Which lines in the data below contain the string "Task"? Show each of those lines in full, and treat uppercase and lowercase as different.

*Data rows*.
========
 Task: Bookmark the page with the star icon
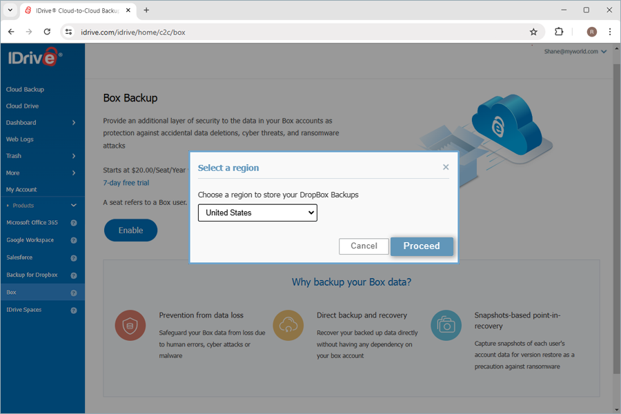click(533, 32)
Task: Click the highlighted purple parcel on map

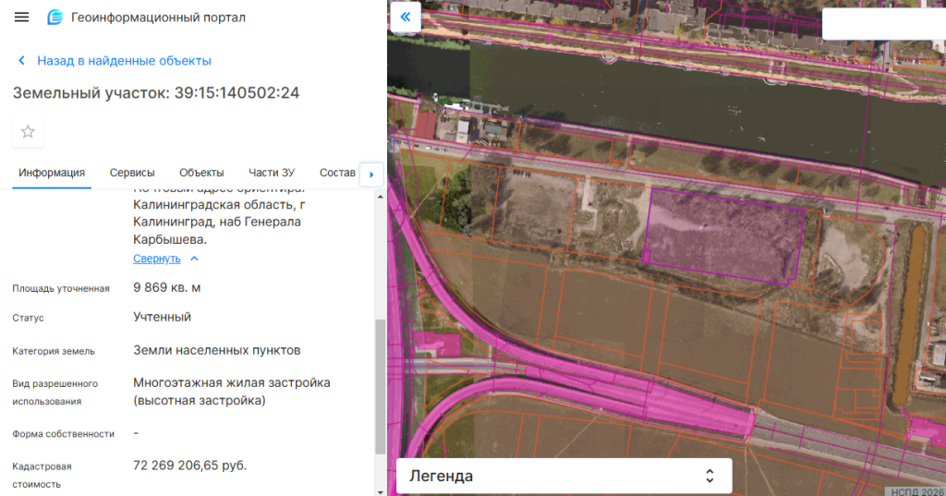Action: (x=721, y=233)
========
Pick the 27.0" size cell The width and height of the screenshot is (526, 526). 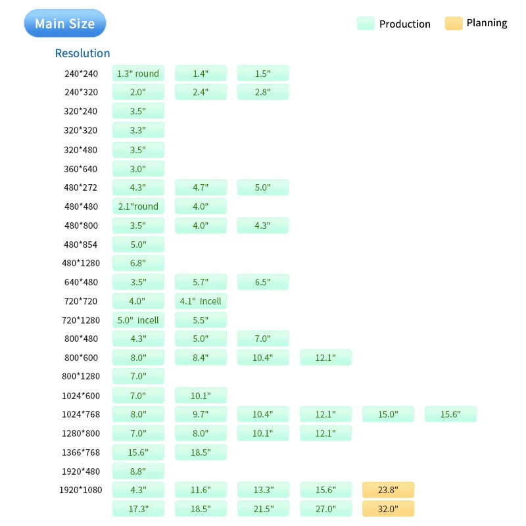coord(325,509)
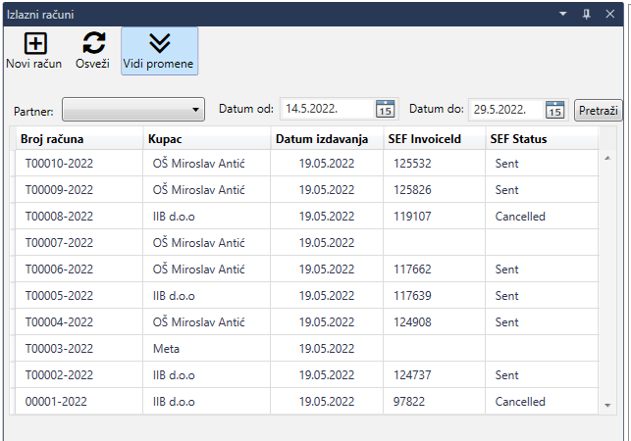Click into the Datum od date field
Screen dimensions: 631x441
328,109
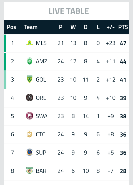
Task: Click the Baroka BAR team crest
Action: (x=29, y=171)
========
*Final answer*.
 Task: Bookmark the page with the star icon
Task: Click the highlighted purple parcel on map
Task: Click the Baroka BAR team crest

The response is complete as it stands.